From the Guidelines
For a 70-year-old female with type 2 diabetes and peripheral vascular disease who has nonpurulent cellulitis of the lower extremity, I recommend starting with cephalexin 500mg orally four times daily or amoxicillin-clavulanate 875/125mg twice daily for 5-7 days, as these antibiotics are active against streptococci and are suitable for outpatient treatment 1. Given her age, diabetes, and vascular disease, close monitoring is essential as these factors increase infection severity and slow healing. Blood glucose control should be optimized during treatment. The antibiotic choice targets the most common pathogens in cellulitis (Streptococcus and Staphylococcus species), while considering her comorbidities that increase risk for complicated infection and poor wound healing. Elevation of the affected limb and proper wound care are important adjunctive measures. If there's no improvement within 48-72 hours, reassessment and broadening antibiotic coverage may be necessary.
Some key points to consider in the management of this patient include:
- The recommended duration of antimicrobial therapy is 5 days, but treatment should be extended if the infection has not improved within this time period 1.
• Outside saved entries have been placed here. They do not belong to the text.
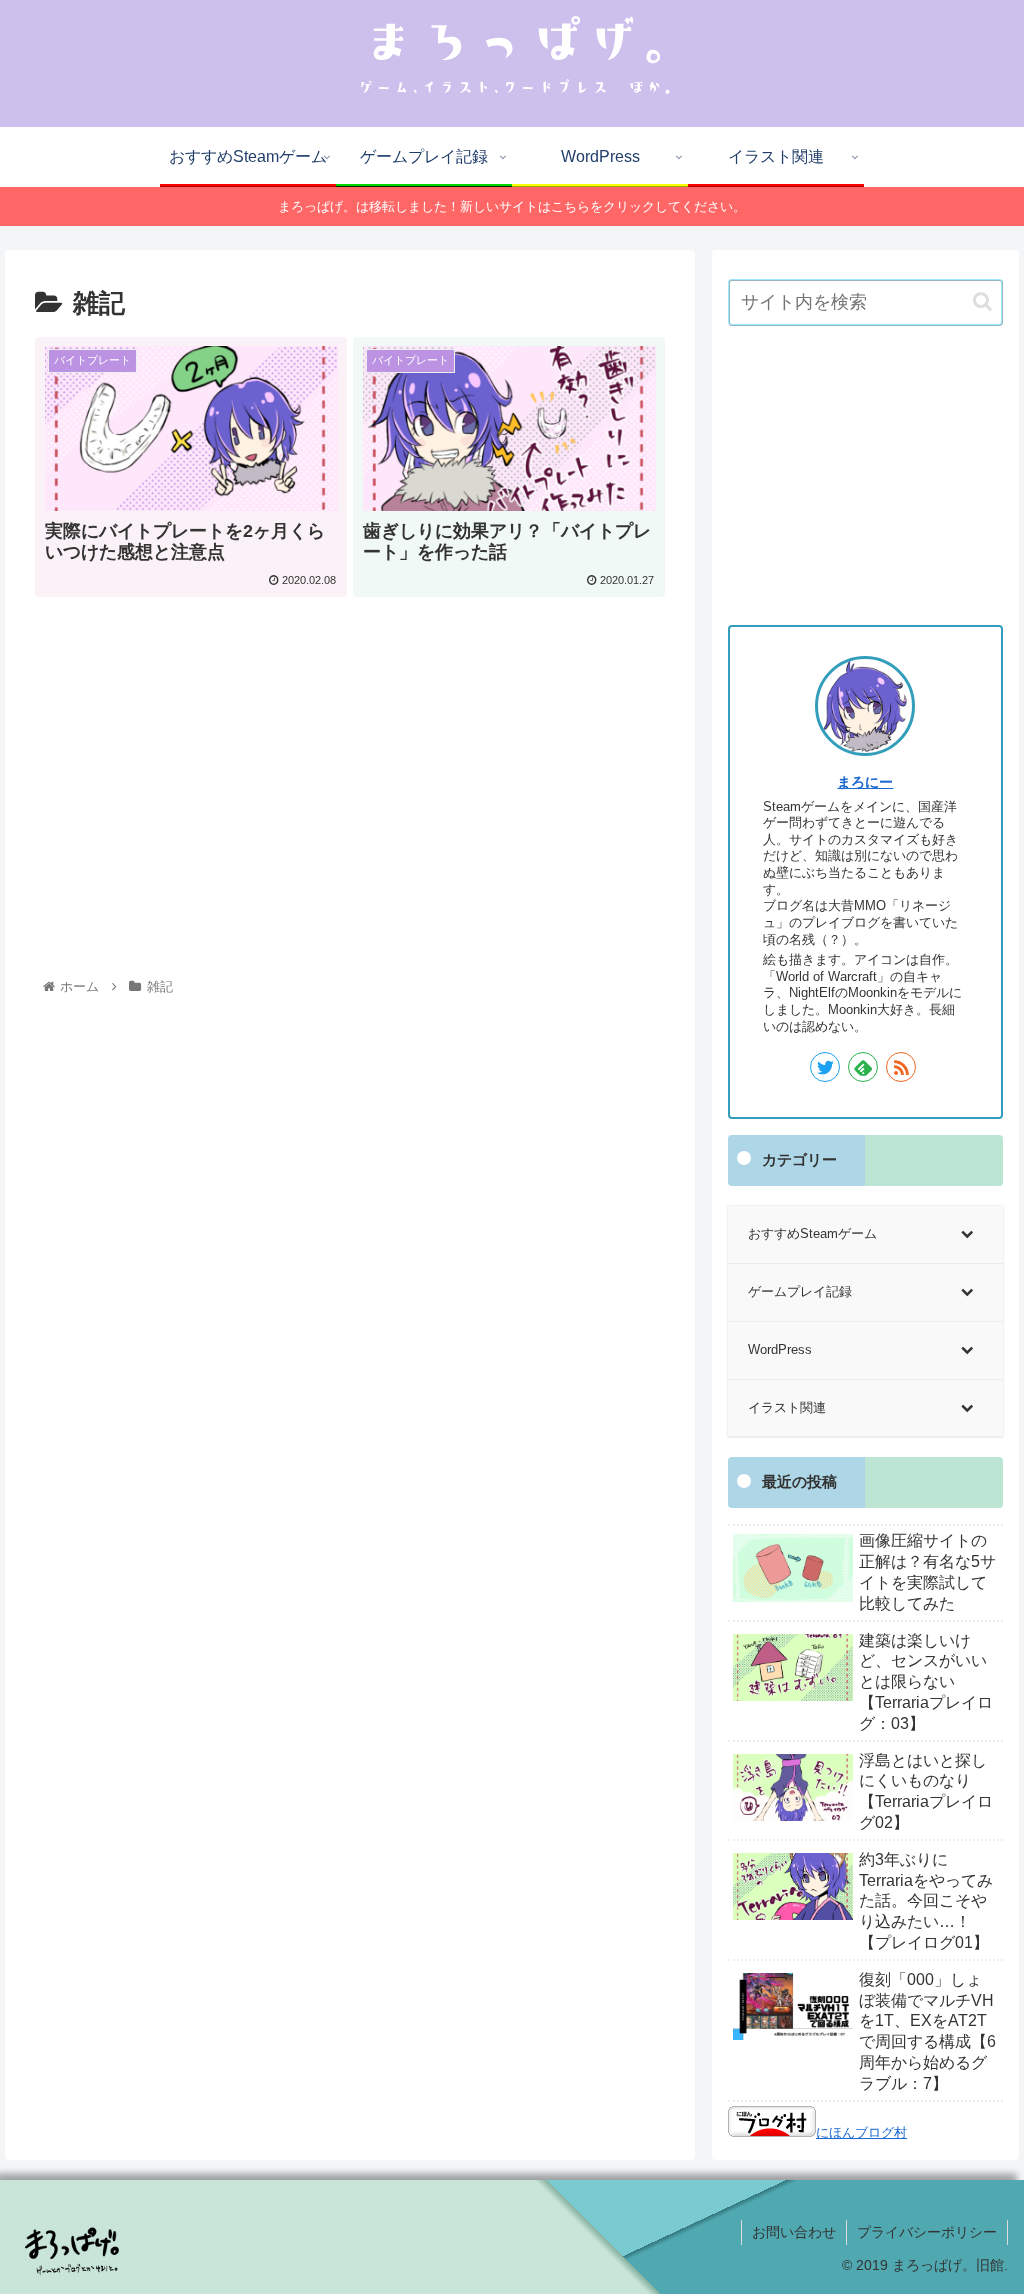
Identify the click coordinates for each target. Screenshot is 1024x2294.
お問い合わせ (794, 2232)
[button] (982, 301)
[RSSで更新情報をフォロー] (901, 1067)
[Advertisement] (350, 749)
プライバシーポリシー (927, 2232)
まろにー (865, 782)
- Cultures of blood or cutaneous aspirates, biopsies, or swabs are not routinely recommended, but may be considered in certain cases such as severe cell-mediated immunodeficiency or animal bites 1.
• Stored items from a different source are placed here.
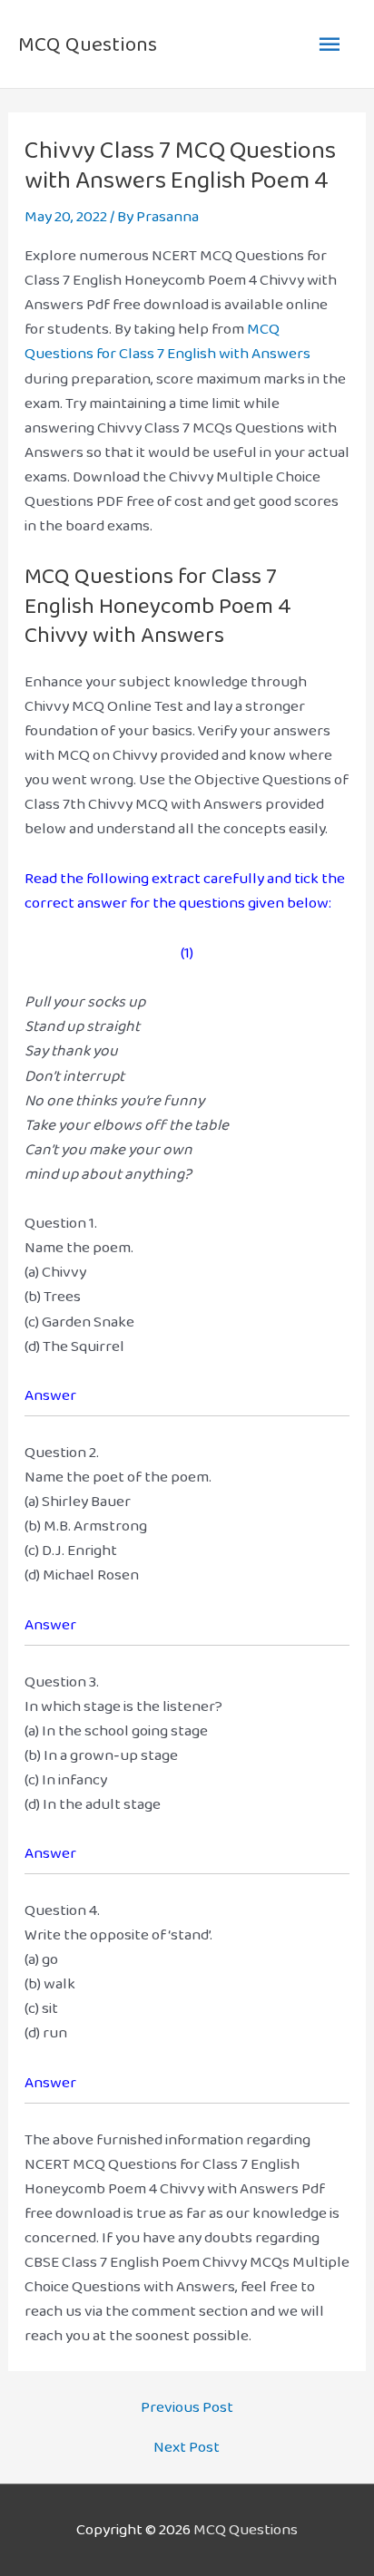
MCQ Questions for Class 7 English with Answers (167, 340)
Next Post (186, 2446)
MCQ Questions (87, 44)
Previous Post (187, 2407)
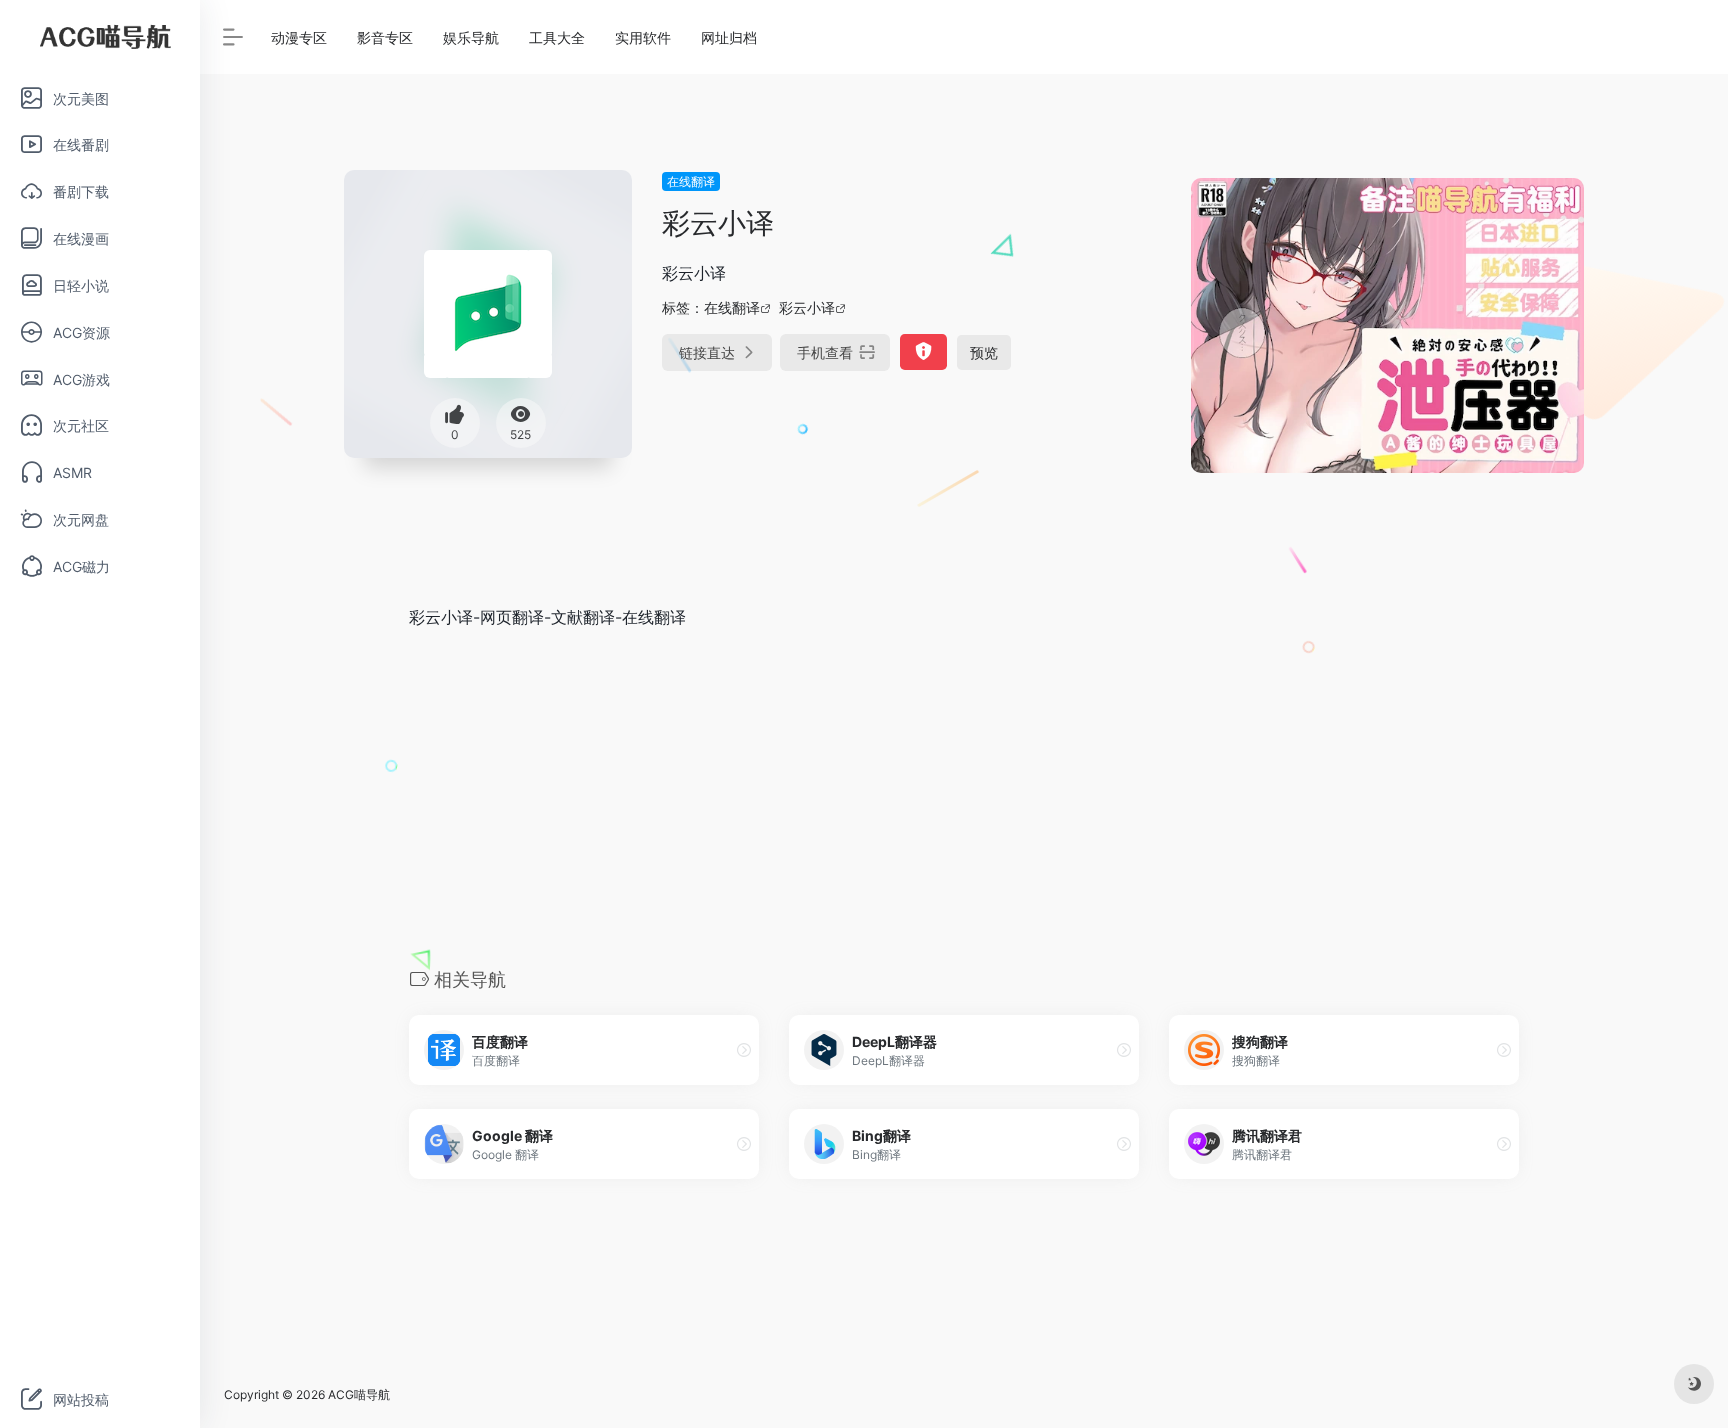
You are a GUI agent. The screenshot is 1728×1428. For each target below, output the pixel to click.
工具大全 (557, 37)
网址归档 (729, 37)
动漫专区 (299, 37)
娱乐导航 (471, 37)
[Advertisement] (964, 797)
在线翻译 (691, 181)
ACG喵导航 (359, 1394)
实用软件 (643, 37)
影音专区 (385, 37)
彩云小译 (807, 307)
- Vancomycin or another antimicrobial effective against both MRSA and streptococci may be recommended if there is evidence of MRSA infection elsewhere, nasal colonization with MRSA, or systemic inflammatory response syndrome (SIRS) 1.
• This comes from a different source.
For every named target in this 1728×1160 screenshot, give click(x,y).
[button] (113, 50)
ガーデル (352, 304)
- The patient's comorbidities, such as diabetes and peripheral vascular disease, increase the risk of complicated infection and poor wound healing, and therefore close monitoring and optimization of blood glucose control are essential 1.
From the FDA Drug Label
Skin and Skin Structure Infections: Due to S. aureus (including beta-lactamase-producing strains), S. pyogenes, and other strains of streptococci. The FDA drug label for cefazolin (IV) 2 indicates that it is effective against skin and skin structure infections, which includes cellulitis. For a 70-year-old female with type two diabetes and peripheral vascular disease who has nonparallel cellulitis of the lower extremity, cefazolin (IV) could be considered as a treatment option. However, it is crucial to perform culture and susceptibility studies to determine the susceptibility of the causative organism to cefazolin. Additionally, the patient's renal function should be carefully monitored, especially if cefalexin (PO) 3 is considered, as it should be administered with caution in the presence of markedly impaired renal function. Key considerations for this patient include:
- Type of infection: cellulitis of the lower extremity
- Causative organism: unknown, pending culture and susceptibility studies
- Patient factors: age, type two diabetes, peripheral vascular disease
- Antibiotic selection: cefazolin (IV) or other appropriate antibiotics based on culture and susceptibility results.
From the Research
Antibiotic Selection for Nonparallel Cellulitis
- The patient's condition, a 70-year-old female with type two diabetes and peripheral vascular disease, presents a complex case for antibiotic selection due to the increased risk of infections and complications associated with these comorbidities 4.
- Studies have shown that patients with diabetes mellitus and peripheral vascular disease are at a higher risk of developing skin and soft-tissue infections, including cellulitis, and are more likely to experience related complications 4, 5.
- The presence of peripheral vascular disease in patients with type 2 diabetes mellitus is a significant predictor of cardiovascular ischemic events and is often underdiagnosed and undertreated 6.
- Methicillin-resistant Staphylococcus aureus (MRSA) is a frequent causative pathogen in complicated skin and soft-tissue infections, and patients with diabetes mellitus or peripheral vascular disease are at a higher risk of infection with multi-drug-resistant organisms 4.
- Given the high risk of MRSA infection in this patient population, antibiotic selection should take into account the potential for resistance and the need for broad-spectrum coverage 4.
- However, there is no specific evidence in the provided studies to recommend a particular antibiotic for this patient's condition.
- Clinicians should be vigilant in recognizing the potential for infection with multi-drug-resistant organisms and initiate therapy with appropriate antibiotics based on local resistance patterns and clinical guidelines.